- ETF manager Taylor Sohns says that age shouldn’t necessarily dictate how you invest.
- Instead, think about your time horizon, which will depend on your specific goals.
- For example, if you want to save up to buy a home, your time horizon might be three to five years.
When it comes to investing, age matters.
The sooner you put your money to work, the more you can take advantage of compound interest. People who start investing in their 20s have a major advantage over someone who starts in their 40s.
That said, your age is not the most determining factor when it comes to selecting how to invest.
“The number one thing that dictates how you invest is not your age,” ETF manager Taylor Sohns told Insider. “What should dictate it is your time horizon.”
Your time horizon is the time you plan on having your money grow in the market before pulling it out for a specific goal. For example, if you want to save up to buy a home, your time horizon might be three to five years. If you’re preparing for retirement, your time horizon depends on your expected retirement age.
When it comes to choosing where to invest your money, your specific goals — and when you actually need the money to achieve them — are more important than how old you are.
You might be in your 20s, with a lot of time on your side and the ability to take on more risk when it comes to your retirement dollars, but if you’re saving up for a short- or medium-term purchase, you don’t have as much time for your money to bounce back if the market dips.
As Sohns puts it: “You may be 25 years old, but if you’re going to purchase something in five years, like a house, that dictates how you invest, not your age.”
If that’s the case for you, you might want to invest your down payment-specific dollars in something more conservative that is less likely to fluctuate drastically.
On the flip side, you may be close to retirement or even in retirement, but that doesn’t always mean you have to be extra conservative with how you invest your money.
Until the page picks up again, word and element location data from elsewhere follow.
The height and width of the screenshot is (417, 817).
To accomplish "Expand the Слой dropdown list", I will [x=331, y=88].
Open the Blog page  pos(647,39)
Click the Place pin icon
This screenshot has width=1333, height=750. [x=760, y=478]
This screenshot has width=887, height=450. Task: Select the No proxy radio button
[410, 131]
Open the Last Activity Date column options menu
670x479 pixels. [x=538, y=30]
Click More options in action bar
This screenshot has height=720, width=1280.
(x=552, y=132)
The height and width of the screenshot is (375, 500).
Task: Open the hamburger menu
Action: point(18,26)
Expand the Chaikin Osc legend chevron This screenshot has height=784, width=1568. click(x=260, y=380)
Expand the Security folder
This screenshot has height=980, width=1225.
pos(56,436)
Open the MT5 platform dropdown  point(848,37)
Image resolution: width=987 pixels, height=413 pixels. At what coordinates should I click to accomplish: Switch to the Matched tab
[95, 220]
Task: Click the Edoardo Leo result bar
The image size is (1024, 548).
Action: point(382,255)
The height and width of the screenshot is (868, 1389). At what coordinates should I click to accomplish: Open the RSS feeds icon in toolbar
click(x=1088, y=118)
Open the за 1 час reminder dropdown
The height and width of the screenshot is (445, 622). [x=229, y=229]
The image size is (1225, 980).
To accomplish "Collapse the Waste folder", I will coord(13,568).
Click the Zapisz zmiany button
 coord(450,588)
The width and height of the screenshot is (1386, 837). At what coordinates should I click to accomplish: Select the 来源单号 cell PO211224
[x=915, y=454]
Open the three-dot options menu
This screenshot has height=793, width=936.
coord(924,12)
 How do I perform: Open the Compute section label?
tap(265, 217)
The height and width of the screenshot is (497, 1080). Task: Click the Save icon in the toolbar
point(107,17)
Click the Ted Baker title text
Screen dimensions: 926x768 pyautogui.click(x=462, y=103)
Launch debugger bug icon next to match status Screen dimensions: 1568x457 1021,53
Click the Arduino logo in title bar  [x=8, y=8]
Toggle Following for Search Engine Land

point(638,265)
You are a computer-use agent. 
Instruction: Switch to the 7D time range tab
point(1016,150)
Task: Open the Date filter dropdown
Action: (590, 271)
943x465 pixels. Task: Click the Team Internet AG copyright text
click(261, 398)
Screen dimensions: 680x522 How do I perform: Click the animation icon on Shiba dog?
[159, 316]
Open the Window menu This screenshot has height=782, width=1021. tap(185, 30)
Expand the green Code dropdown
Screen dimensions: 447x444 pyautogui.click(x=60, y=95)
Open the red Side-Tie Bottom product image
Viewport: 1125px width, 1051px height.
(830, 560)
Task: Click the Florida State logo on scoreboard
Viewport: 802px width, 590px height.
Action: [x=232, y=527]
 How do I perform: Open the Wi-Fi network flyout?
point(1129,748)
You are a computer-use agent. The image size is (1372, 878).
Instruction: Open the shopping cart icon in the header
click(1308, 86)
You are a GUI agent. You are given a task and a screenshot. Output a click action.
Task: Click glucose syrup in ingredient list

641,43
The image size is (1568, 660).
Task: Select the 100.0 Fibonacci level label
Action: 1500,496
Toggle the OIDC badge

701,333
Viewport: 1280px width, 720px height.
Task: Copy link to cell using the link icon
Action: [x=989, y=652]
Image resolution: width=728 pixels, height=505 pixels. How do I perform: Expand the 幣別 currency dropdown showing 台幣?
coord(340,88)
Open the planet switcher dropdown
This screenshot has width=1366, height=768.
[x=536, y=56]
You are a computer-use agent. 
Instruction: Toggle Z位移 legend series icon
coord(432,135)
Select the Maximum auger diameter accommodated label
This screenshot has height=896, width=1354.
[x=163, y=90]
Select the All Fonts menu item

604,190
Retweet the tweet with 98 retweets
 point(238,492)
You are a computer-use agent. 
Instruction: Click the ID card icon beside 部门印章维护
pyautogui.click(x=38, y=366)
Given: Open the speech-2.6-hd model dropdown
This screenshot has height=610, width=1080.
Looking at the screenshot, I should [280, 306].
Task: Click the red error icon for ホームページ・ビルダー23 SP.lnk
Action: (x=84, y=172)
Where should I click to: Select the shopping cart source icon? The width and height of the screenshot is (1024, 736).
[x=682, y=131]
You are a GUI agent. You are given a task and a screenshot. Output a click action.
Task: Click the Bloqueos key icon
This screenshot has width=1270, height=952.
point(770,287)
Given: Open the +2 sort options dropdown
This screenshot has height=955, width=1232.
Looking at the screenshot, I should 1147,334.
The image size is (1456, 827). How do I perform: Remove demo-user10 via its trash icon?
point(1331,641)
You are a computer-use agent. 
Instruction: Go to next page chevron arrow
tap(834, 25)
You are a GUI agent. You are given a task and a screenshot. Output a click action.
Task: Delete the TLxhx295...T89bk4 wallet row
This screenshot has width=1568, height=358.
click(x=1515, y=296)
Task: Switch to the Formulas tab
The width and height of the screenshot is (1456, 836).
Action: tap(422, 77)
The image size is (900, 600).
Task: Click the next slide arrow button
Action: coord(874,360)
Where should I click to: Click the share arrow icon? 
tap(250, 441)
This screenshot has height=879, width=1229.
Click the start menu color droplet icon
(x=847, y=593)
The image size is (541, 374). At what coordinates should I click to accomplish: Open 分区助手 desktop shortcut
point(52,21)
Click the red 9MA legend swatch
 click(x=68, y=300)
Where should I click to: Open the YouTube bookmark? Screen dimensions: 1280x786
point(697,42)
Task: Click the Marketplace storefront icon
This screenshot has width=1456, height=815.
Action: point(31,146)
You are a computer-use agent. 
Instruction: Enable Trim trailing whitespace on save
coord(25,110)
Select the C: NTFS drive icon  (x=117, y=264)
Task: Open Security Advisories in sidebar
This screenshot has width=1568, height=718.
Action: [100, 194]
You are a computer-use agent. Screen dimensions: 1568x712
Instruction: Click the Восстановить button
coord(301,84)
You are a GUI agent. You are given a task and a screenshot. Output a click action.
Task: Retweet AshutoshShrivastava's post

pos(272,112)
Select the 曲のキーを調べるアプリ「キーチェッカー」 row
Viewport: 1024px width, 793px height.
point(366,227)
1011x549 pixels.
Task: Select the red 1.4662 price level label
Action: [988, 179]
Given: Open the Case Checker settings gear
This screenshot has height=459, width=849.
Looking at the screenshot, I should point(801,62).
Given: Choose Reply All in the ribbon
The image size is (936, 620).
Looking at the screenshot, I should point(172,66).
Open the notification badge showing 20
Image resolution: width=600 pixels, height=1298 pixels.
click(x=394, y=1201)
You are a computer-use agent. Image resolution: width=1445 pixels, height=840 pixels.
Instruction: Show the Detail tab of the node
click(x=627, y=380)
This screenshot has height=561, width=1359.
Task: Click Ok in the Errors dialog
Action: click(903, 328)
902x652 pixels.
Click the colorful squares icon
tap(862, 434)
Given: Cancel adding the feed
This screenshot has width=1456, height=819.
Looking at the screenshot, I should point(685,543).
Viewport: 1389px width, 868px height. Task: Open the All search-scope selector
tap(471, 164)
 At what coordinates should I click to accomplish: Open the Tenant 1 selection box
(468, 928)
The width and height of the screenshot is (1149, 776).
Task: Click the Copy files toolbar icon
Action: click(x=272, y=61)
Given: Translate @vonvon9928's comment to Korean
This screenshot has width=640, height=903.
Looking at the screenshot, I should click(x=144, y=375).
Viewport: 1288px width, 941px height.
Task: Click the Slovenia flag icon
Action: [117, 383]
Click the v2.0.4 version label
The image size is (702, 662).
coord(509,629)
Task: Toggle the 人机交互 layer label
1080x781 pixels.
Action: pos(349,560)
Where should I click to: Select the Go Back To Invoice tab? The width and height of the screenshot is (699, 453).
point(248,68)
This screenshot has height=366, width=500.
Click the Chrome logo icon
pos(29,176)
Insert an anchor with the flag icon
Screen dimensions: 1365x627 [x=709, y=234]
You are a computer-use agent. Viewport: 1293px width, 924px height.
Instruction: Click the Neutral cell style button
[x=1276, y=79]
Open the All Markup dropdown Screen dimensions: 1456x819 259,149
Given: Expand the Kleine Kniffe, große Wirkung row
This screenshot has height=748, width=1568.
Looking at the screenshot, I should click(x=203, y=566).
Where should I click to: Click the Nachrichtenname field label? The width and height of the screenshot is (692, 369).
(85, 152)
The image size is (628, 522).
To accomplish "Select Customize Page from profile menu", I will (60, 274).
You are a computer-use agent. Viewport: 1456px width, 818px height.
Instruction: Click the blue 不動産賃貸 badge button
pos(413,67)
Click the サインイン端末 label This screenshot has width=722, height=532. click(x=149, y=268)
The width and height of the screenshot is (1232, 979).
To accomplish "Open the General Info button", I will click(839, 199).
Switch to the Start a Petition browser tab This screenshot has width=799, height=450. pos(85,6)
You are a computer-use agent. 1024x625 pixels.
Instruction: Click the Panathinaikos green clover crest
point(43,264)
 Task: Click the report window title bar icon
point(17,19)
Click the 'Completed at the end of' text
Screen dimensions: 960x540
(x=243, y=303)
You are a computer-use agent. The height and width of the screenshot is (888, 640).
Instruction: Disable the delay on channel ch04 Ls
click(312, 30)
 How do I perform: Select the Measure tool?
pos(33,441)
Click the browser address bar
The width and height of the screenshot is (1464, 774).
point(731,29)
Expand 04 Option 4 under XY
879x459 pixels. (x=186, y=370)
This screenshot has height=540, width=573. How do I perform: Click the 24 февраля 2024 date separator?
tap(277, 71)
“If you’re 75 and you’ve got $100 million, you can be as aggressive as you want because that’s likely getting passed down to your heirs,” said Sohns. “That’s not money that needs to be ultra-conservative, like it would have to be for a 75-year-old that has to live off their investments.”
His main point is that your age is just one factor when it comes to figuring out how to invest. Rather than determining what type of investments to buy based on how old you are, spend time thinking about your financial goals and when you want to achieve them.
Once you have a specific goal in mind, you can start figuring out the smartest way to invest to achieve it.
“The goals are the top of the funnel that dictate what you’re trying to do with your overall investment,” said Sohns. “If your goals don’t align with what the asset allocation looks like, you can put yourself in a tough spot.”
When it comes time to actually put your money to work, spend time researching various investment vehicles and “invest in what you know,” he advised. As a rule of thumb, “if you can’t explain something to me, you can’t buy it.”